Un esperimento di incontro e condivisione. Nel cuore del centro storico di Milano, a due passi dal Castello Sforzesco. Dentro le mura della chiesa di
Santa Maria del Carmine convivono due parrocchie e tre diverse comunità. Una parrocchia “tradizionale”, quella di Santa Maria del Carmine, che si occupa dei fedeli italiani, e una, quella San Carlo, che seguendo non il consueto criterio territoriale ma quello linguistico è diventata un punto di riferimento per i fedeli anglofoni (provenienti soprattutto da Stati Uniti, Australia e Regno Unito) e filippini della città. Un gregge di anime composito affidato a quattro sacerdoti, tre italiani e un portoghese, che per primi hanno dovuto imparare a dialogare e collaborare in maniera proficua, fondendo le loro diverse sensibilità.

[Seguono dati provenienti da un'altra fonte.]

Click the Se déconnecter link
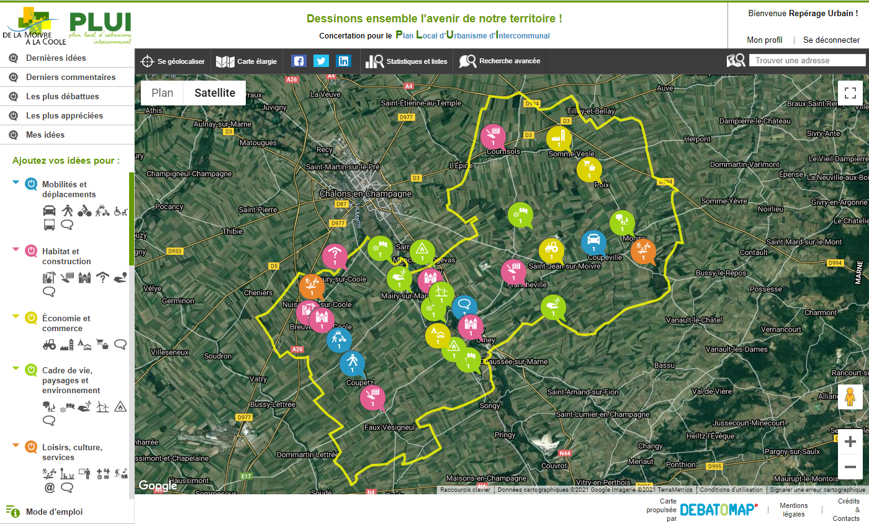The width and height of the screenshot is (869, 524). 831,40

Progetto. Un’organizzazione unica a Milano, che quest’anno festeggia il ventennale e ha come obiettivo la “comunione delle diversità riconciliate”, come spiega padre Carlos Miguel Dias Caetano, vicario portoghese della parrocchia San Carlo: «Il nostro obiettivo non è creare un’unica grande comunità che annulli le differenze, ma dar vita a un percorso che porti le persone a incontrarsi e conoscersi, senza rinunciare alla propria identità». Un cammino fatto di piccoli passi, a partire dagli aspetti liturgici. Inizialmente le tre comunità seguivano due riti diversi (ambrosiano per gli italiani e romano per anglofoni e filippini), ma due anni fa, per consentire a tutti i fedeli di seguire lo stesso calendario, si è deciso di celebrare solo con il rito ambrosiano, per il quale è stata creata un’apposita struttura in lingua inglese che non esisteva. In occasione poi dei momenti più importanti, come la Pasqua o il Natale, le tre comunità si riuniscono per un’unica messa officiata in due lingue da più sacerdoti.
Vitalità. Anche al di fuori della chiesa vengono offerte opportunità di confronto, con gite, pranzi e serate “di formazione” nelle quali si raccontano le proprie esperienze e tradizioni: «Sono occasioni che aiutano le persone ad aprirsi – prosegue padre Caetano – superando la naturale diffidenza che si prova davanti al “diverso” e comprendendo che le differenze sono una ricchezza e non una minaccia». E i risultati non mancano anche perché l’arrivo della comunità filippina ha invertito una tendenza che stava portando alla progressiva diminuzione e all’invecchiamento dei fedeli: «La chiesa è più viva, e anche gli italiani ne sono stimolati. L’anno scorso, in occasione delle prime comunioni, guardavano tutti quei ragazzi filippini e dicevano “come sono belli i nostri bambini”. Non più semplicemente bambini stranieri. Ma i bambini del Carmine».
Modello. Padre Caetano, 30 anni e dal 1999 in Italia, è un migrante in mezzo ai migranti e vede nel modello del Carmine, nella “pastorale intercomunitaria”, la strada da seguire: «Sta già accadendo. Noi siamo i soli ad avere una struttura con la doppia parrocchia, ma in tutte le chiese che ospitano cappellanie per stranieri si stanno creando gli stessi fenomeni di confronto e condivisione. Perché puoi essere straniero al bar, in banca o per strada, ma in chiesa esiste un popolo solo. Quello di Cristo».